Anne left. She felt she may have been sold a bill of goods, but if the contract came through as promised she knew she was basically in the clear. She also felt conflicted - part of her felt close to Sybll - part hated her.
The rest of the weekend Anne kept returning to her conversation with Sybll. Anne resented the play that Sybll had used on her about the death of her first born and Jamie's TB. She wondered if these so called facts were really true, but concluded it did not matter one way or the other.

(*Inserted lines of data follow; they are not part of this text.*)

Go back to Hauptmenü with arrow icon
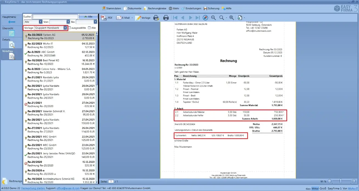The image size is (359, 191). click(12, 22)
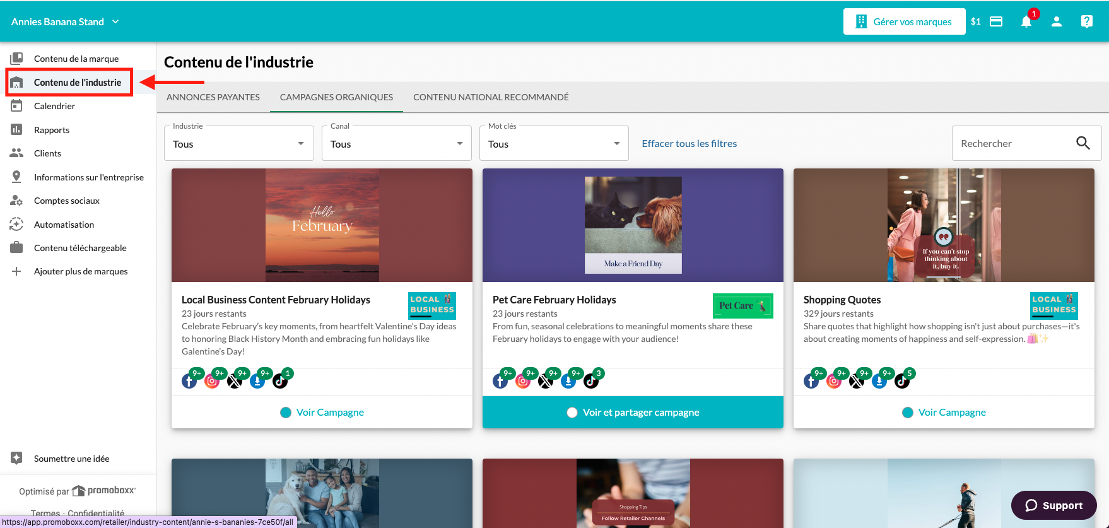Select the Voir Campagne radio on Local Business card

tap(286, 413)
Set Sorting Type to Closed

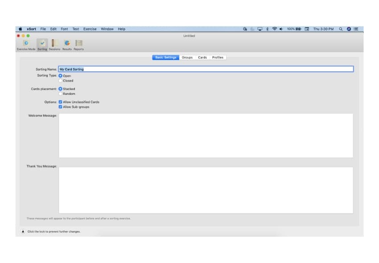pos(60,81)
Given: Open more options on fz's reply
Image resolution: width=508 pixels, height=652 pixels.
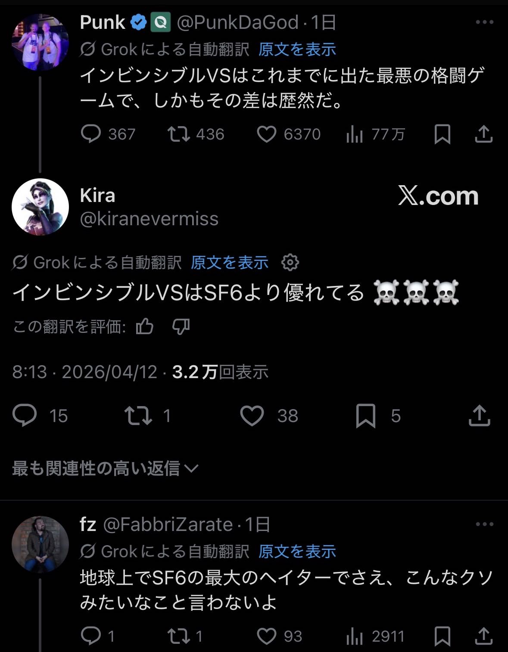Looking at the screenshot, I should (x=484, y=524).
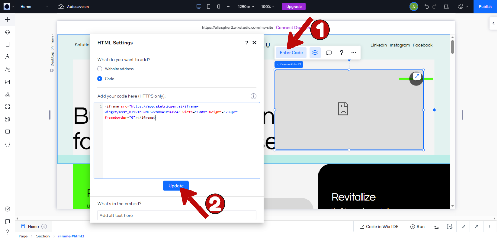This screenshot has width=497, height=238.
Task: Select the Home tab in the bottom bar
Action: click(33, 226)
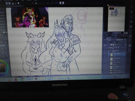Collapse the Folder 1 layer group
Image resolution: width=135 pixels, height=101 pixels.
(109, 51)
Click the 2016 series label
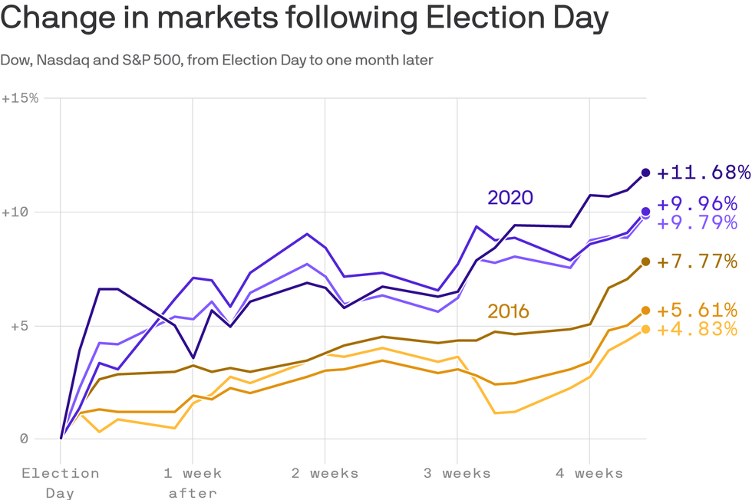 click(508, 311)
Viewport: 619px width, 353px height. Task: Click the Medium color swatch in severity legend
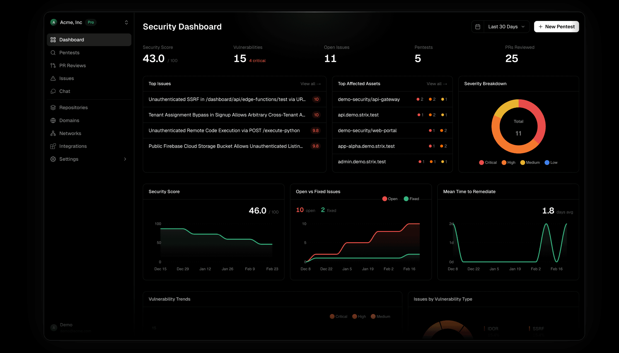pyautogui.click(x=523, y=163)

What she resented was the real fact that Sybll had implied Anne could not understand what it was like to be a mother. Anne felt like a mother. In fact Anne felt even more than a mother to her over ninety students each year. She had experienced the death of eight students over her years teaching. She remembered their names clearly. She could see their faces. Four had died from afflictions, two from accidents and two committed suicide. The latter two had sent Anne into a state of depression for months. She always wondered if she should have noticed something and prevented the tragedies. Anne knew loss of her children. She could match Sybll for parental experience every day of the week and more.
* * * * * * * *
Anne returned to work on Monday. As usual she lost herself in her students. She revelled in their successes and railed at their failures. She also railed at the administration making her fill in forms and changing the syllabus every school year. She was back into full teaching mode and the summer events were eclipsed by the present for two weeks.
A large envelope arrived in the mail. It was the contract. Anne scanned over it and saw it was pretty well what she had demanded and included Sybll's request for the monthly meetings. The following day Anne called her lawyer to make an appointment. As it happens the lawyer was free that day and was leaving for a three-week holiday. Anne scuttled over to see her.

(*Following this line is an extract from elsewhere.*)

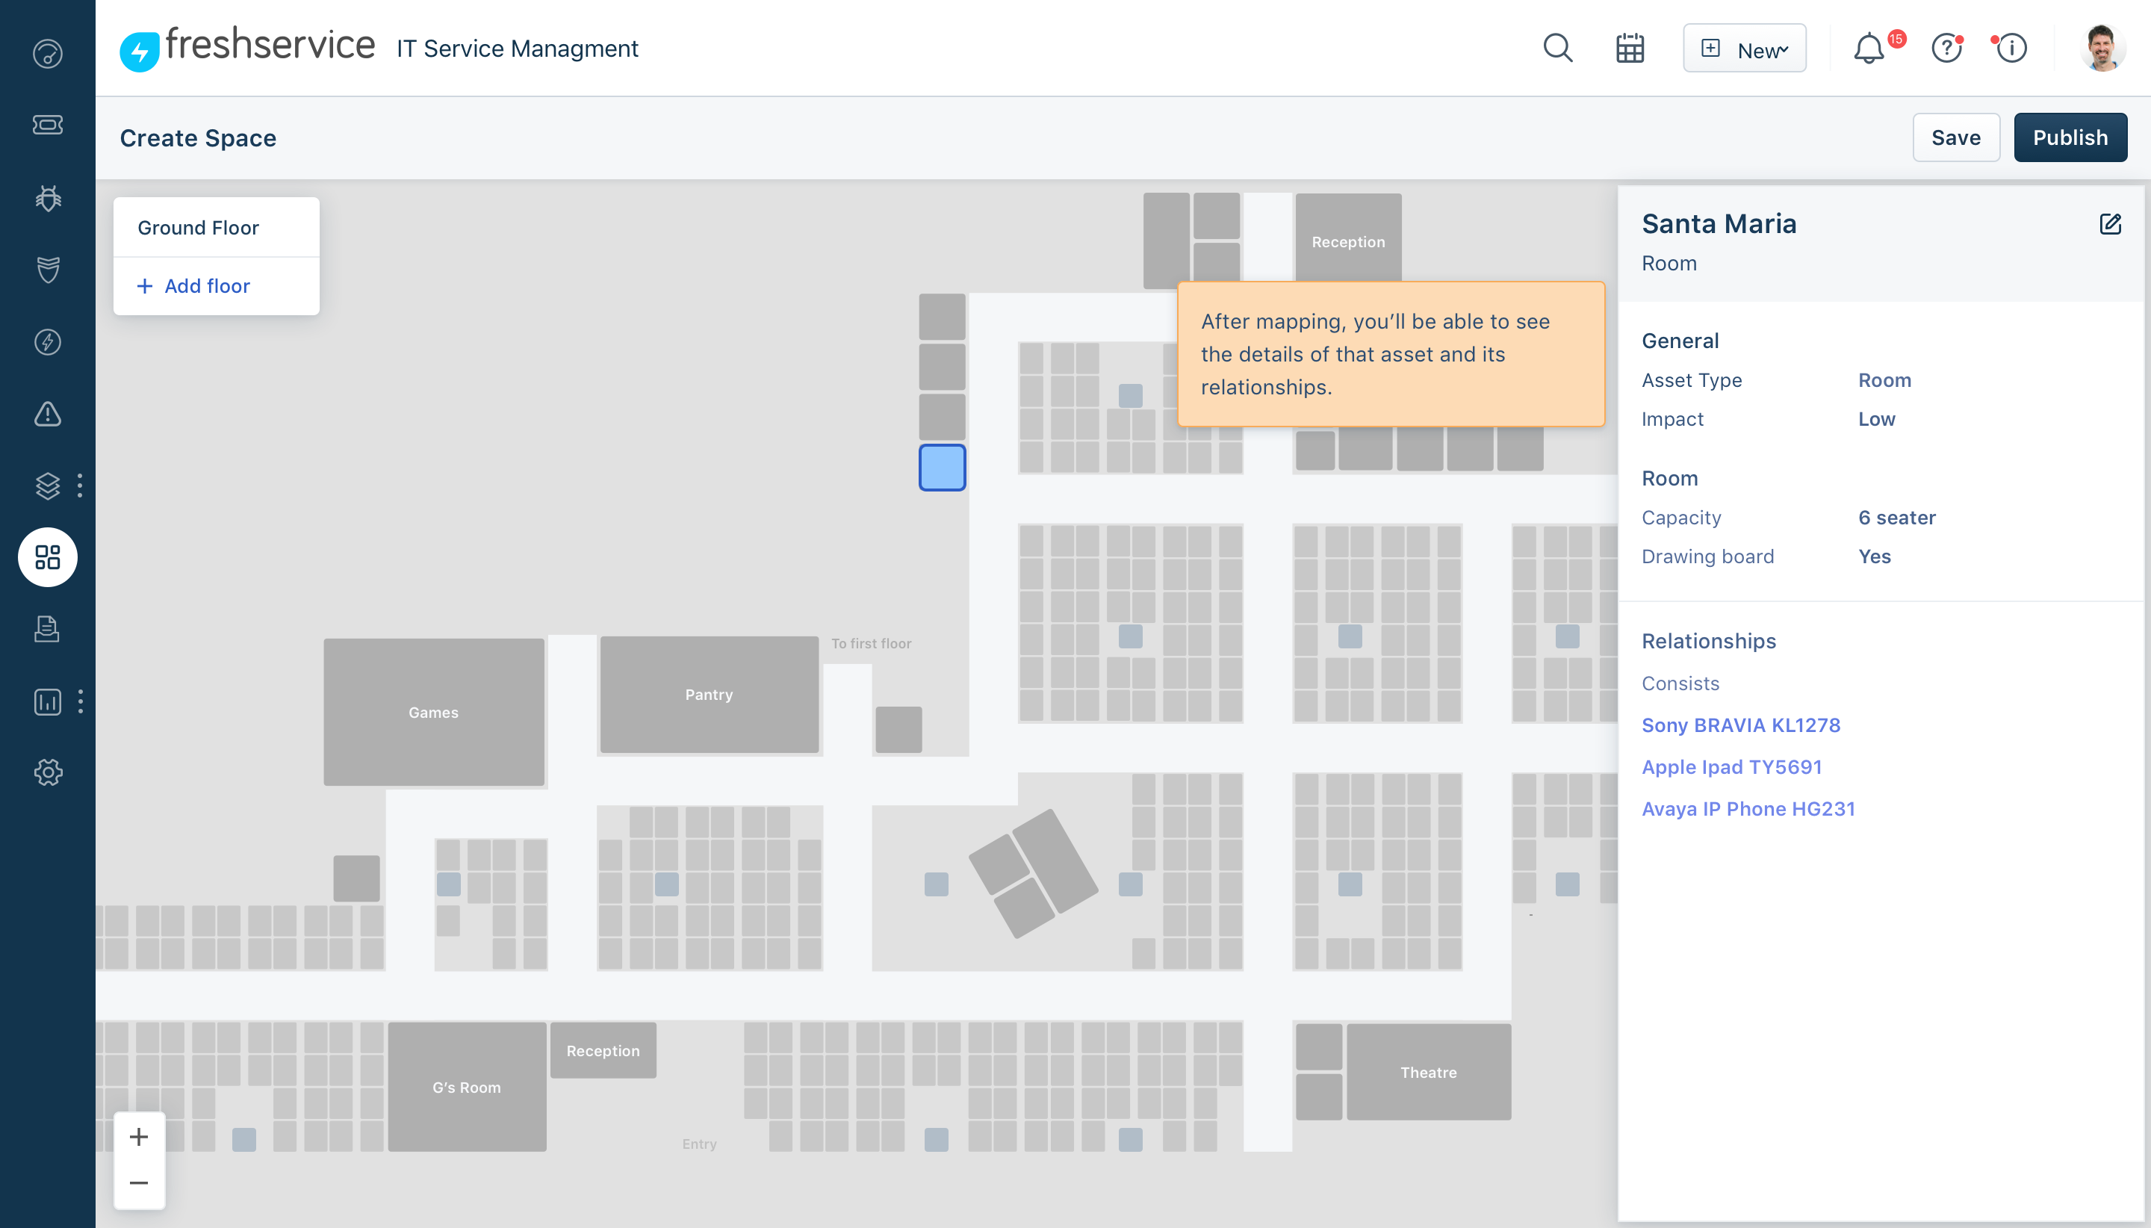Open the settings gear in the sidebar

[x=48, y=772]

It was generally satisfactory, but they made a few changes on the spot, signed and had the contract witnessed, including initialling the changes, and wrapped the whole thing up in an hour. Anne mailed it back with a hand written covering note the next day. Sybll called her at home to thank her for the speedy response and that she had agreed to the changes. Sybll was sending the signed copy back. Anne thought, "Done and dusted."
Anne set the whole arrangement aside in her mind and was back into full teaching mode.
After two weeks Anne received an e-mail from Sybll at school. The school e-mail addresses were easy to discover. "Can we set up our appointment? My place again? In the next two weeks, please."